And yet, as a wife and mom, time is demanded. Constantly. There is always something needing my attention, whether it’s a project I’ve initiated myself or things that have been brought to me to deal with by my family.
The question – the difficulty – the problem – is managing our time. Knowing in an instant what’s important and what isn’t; what needs to be looked at right now and what can wait. I am not always good at this. Sometimes little stuff trips me up when I should be working on big stuff. Sometimes I’m so overwhelmed with big things that I neglect little things that really wouldn’t take that much time if I’d just stop and deal with it at that moment instead of adding it to the “I’ll get to it later” pile.
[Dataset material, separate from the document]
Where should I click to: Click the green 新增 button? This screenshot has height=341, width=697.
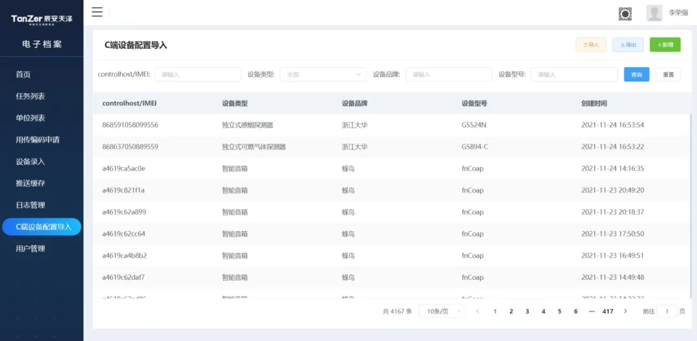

Now I know why Solomon prayed for wisdom.
As women, we definitely need wisdom, don’t we? We have a lot to juggle, a lot to deal with, and a lot we’re responsible for.
So for this week’s challenge, I’m challenging you to make time. This may look different for different people, but the question I want you to ask yourself is “am I using my time wisely right now?” or even better, “Am I using my time right now the way God wants me to?” (Ouch, I know, THAT is a tough question!) Do you tend to throw dishes into the sink and let them pile up before you actually put them in the dishwasher? Stop, take a minute, and put a glass in the dishwasher instead. Same with laundry. Try to do at least a load in the morning to wash and at least a load at night to dry. It will take less than 10 minutes and will keep you from feeling like you’re dealing with Mt. Laundry at the end of the week. Do you find yourself playing a whole lot on FB, looking at other people’s pictures of what they’re doing? Um… get off FB and come up with your own adventures!
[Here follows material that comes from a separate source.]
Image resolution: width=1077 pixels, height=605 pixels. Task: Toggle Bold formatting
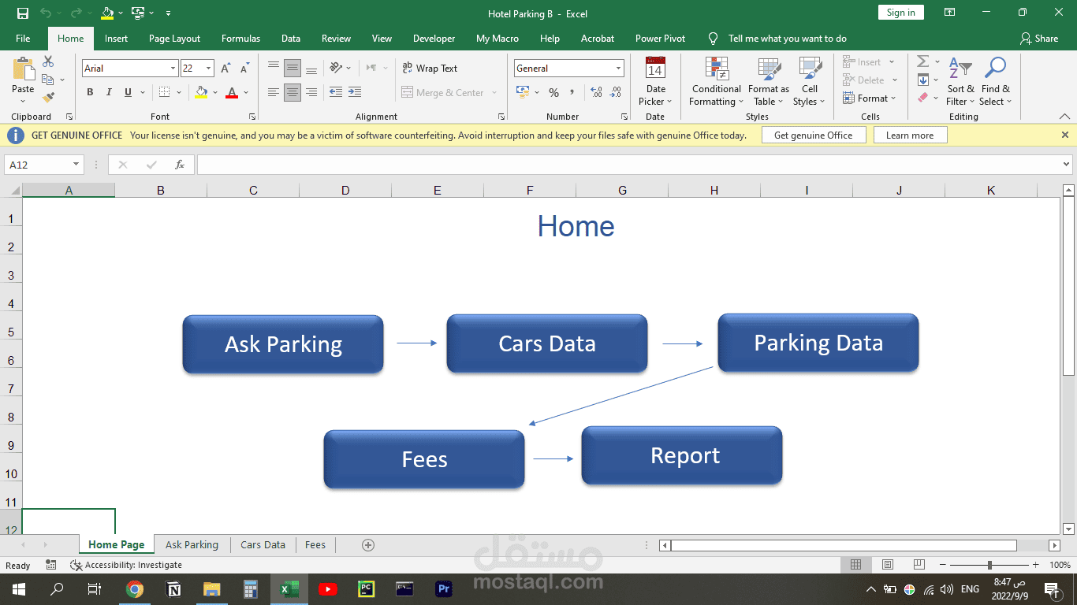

Have you called a friend recently? Have you made time to have time with friends? That may be something you want to do this week. What about time with your husband? Have you made time to just sit and enjoy a tv show together or take a few minutes to plan out the answer to the age-old question, “What’s for dinner?” so everyone isn’t stressed and grumpy every night trying to figure it out. Do you find yourself just wanting to be a bum after dinner instead of helping your kids with their homework or maybe doing something more fun? Give yourself an hour after the kids go to bed to have time for yourself, and spend that time they’re still up doing what needs to be done.
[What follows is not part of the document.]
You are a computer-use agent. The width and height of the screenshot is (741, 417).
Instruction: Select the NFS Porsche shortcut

We had an elderly man stop in our Sunday school class this past Sunday who shared a little story with us. For the last 45 years, he has been in charge of a nursing home church service sponsored by our church. He was around the age of our class members (thirties) when he was asked to do it. When he first started, he didn’t like doing it. He really didn’t want to do it. Weeks went by and he met each service with a frown and a grumble inside. But one week he finally stopped and talked to God about it and realized it was his attitude that was the biggest problem. So he changed it. And he started looking for the good of what he was spending his time on (which was really just an hour a week on a Sunday afternoon). And he saw it.
So that’s what I want to challenge us this week with. To make time for the right things, the important things, and look for the good in those things. And if we have to, change our attitudes. Because at the end of the day, it won’t be about money or material possessions… it will be how we spent our time. So let’s make it count.
What do you need to focus your time on (in short spurts or longer)?
What can you spend your time better doing?
What can you cut out and save your time for other things?